Please render the items as a two-column CSV with headers "prompt" and "response". Begin at the first item and stop after the line that contains "true (199, 243)". Give one row per item, with its text and its answer each in a quoted field and line breaks turned into spaces.

**PROVIDED MATERIAL:**

○ ○ ○ ○ ○

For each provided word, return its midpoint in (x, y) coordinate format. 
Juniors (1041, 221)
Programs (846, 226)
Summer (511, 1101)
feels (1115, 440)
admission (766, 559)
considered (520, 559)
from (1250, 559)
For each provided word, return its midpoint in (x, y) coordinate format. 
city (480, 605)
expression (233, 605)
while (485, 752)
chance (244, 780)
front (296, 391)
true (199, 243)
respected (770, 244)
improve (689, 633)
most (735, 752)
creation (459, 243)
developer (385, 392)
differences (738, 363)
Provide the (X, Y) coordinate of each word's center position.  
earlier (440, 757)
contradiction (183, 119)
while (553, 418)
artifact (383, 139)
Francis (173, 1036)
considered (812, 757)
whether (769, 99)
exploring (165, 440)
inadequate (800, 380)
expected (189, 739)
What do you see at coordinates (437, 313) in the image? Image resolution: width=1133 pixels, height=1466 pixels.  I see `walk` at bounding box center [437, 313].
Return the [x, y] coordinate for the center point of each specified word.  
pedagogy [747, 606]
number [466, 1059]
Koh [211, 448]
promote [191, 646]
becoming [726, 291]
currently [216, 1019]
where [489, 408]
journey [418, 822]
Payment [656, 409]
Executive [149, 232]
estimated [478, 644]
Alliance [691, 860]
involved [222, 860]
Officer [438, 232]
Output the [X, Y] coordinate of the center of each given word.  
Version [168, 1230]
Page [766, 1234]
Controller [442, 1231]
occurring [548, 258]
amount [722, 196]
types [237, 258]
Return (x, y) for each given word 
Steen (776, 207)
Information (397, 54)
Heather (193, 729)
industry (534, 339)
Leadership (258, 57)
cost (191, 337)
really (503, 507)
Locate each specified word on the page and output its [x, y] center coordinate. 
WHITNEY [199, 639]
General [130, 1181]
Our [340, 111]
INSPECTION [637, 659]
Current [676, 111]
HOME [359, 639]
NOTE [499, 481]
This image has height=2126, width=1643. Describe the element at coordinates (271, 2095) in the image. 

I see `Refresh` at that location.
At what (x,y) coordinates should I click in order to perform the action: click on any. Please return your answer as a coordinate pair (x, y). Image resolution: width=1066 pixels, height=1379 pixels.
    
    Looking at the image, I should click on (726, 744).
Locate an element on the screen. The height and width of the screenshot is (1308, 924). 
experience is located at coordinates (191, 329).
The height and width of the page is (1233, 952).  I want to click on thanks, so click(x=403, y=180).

○ ○ ○ ○ ○

**RESPONSE:**
prompt,response
"For each provided word, return its midpoint in (x, y) coordinate format. Juniors","(1041, 221)"
"Programs","(846, 226)"
"Summer","(511, 1101)"
"feels","(1115, 440)"
"admission","(766, 559)"
"considered","(520, 559)"
"from","(1250, 559)"
"For each provided word, return its midpoint in (x, y) coordinate format. city","(480, 605)"
"expression","(233, 605)"
"while","(485, 752)"
"chance","(244, 780)"
"front","(296, 391)"
"true","(199, 243)"